→ **Given passage**
· · · · · · ·

Both Arthur Trantafello (hereinafter Husband) and Dorothy Trantafello (hereinafter Wife) appeal from portions of a judgment in Family Law Act proceedings. Wife, who was respondent in Husband’s petition for dissolution, filed a response in which she sought a declaration of nullity pursuant to Civil Code section 4425, subdivision (d) (fraud). The judgment granted Wife a “Judgment of Nullity,” determined the community or separate property status of numerous disputed items upon which specific evaluations were placed, awarded certain assets to each of the parties (in some instances with obligations to pay the other party for his share of the community interest therein), but did not make any division of the 19 items of community personal property or purport to equalize the respective party’s share of community assets.
Since only specific portions of the judgment are challenged, much of the evidence presented in the trial court is not relevant to this appeal. The principal asset in dispute was the family home acquired during the marriage, the title to which was taken in joint tenancy. There were conflicting appraisals of its value, which was considerable. 1 In his trial brief, Husband asserted that of a claimed equity of approximately $23,700, he was “entitled to 75 percent of the equity” and to reimbursement for the difference between $11,180 made in postseparation payments and a claimed reasonable rental value of $300 per month, since he had had possession during the separation period. Wife claimed that the entire equity was community and should be equally divided.
In support of his claim, Husband testified that, the entire down payment of $6,700 came from his separate property. His ability to trace these funds through a joint account was called into question by cross-examination and Wife testified that she was coowner of a former home which was sold to procure $2,500 of the down payment. This conflict in the evidence was resolved by the court in favor of Husband. The court found that the down payment was made from Husband’s separate funds.
Husband’s testimony with respect to the title was that “it is in joint tenancy,” but that he had not learned that fact until divorce proceedings
The court found (in addition to the fact that the down payment came from Husband’s separate property) that: “5. The title to the home was placed in both names because of an instruction by a broker who said that’s the way it’s done in California. Respondent [Wife] was aware that the property was to remain the separate property of petitioner [Husband].”
From this, the court concluded that the family residence was “the sole and separate property of the petitioner, Arthur M. Trantafello,” and in the judgment it was confirmed to him as his sole and separate property.
Another item in dispute was a balance of $3,172.52 in an account in both parties’ names in the L.A. Baptist Teachers’ Credit Union at the time of separation. Husband testified that he did not tell Wife she could keep the money for any purpose. She, however, testified that when she left the family home in June 1975 at Husband’s insistence (he “wanted the house and would I please leave”), she took nothing with her but her personal effects. At that time, they discussed how she was going to live in view of the fact that she had finished a year of teaching but had no summer employment and consequently no income, and he told her “that the money in the L.A. Baptist Credit Union would be used for living expenses.” Wife further testified that she so used these funds. On this issue the court found that this account “was given to respondent [Wife] at separation for living expenses” and concluded that said account was the separate property of Wife. The judgment awarded this account to Wife.

· · · · · · ·

→ **Data provided**
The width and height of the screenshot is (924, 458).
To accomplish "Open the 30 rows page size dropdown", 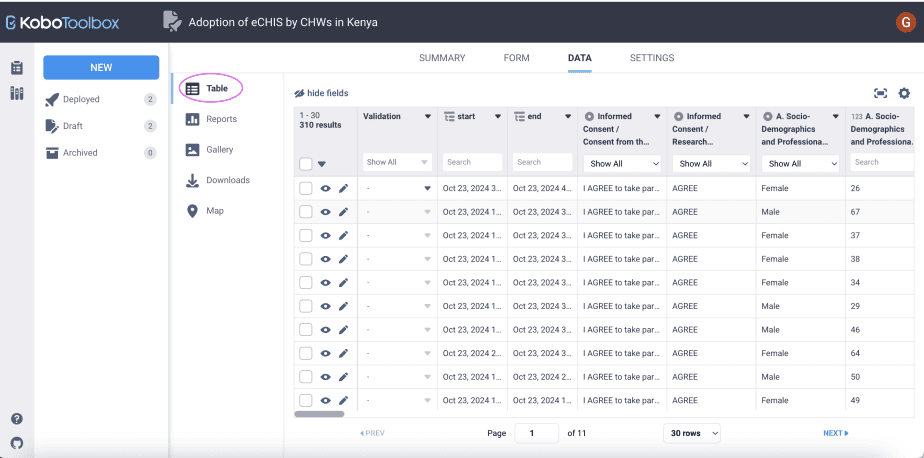I will 691,433.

· · · · · · ·

→ **Task set**
1. In the court opinion on the Trantafello property dispute, what balance was in the L.A. Baptist Teachers' Credit Union account at the time of separation?
2. Retype the court opinion on the Trantafello property dispute word for word, starting at "From this, the" and ending at "and separate property.".
3. Continue the court opinion on the Trantafello property dispute from where it stops.

→ **Answers below**
1. $3,172.52

2.
From this, the court concluded that the family residence was “the sole and separate property of the petitioner, Arthur M. Trantafello,” and in the judgment it was confirmed to him as his sole and separate property.

3.
Another disputed item was a Ford Courier pick-up truck. The testimony was to the effect that this truck was purchased after marriage
Two notices of appeal were filed. Wife’s notice of appeal specified that her appeal was only from that portion of the judgment confirming that the family residence was Husband’s sole and separate property, that portion failing to award to either of the parties the 18 items of tangible personal property which were found to be community, and that portion of the judgment failing to dispose of the $1,200 in the joint checking account found to be community.
Husband’s notice of appeal was likewise limited. It challenged that portion of the judgment awarding the 1973 Ford Courier to Wife as her sole and separate property and that portion of the judgment awarding her the funds in the L.A. Baptist Teachers’ Credit Union as her separate property.
Contentions
Wife contends that (1) there was no evidence to support the court’s finding that the family residence was the separate property of Husband nor that Husband was entitled to reimbursement for his separate funds used in the down payment, (2) the judgment erroneously failed to make an equal division of the community property, and (3) the evidence supports the finding that the L.A. Baptist Teachers’ Credit Union account was her separate property.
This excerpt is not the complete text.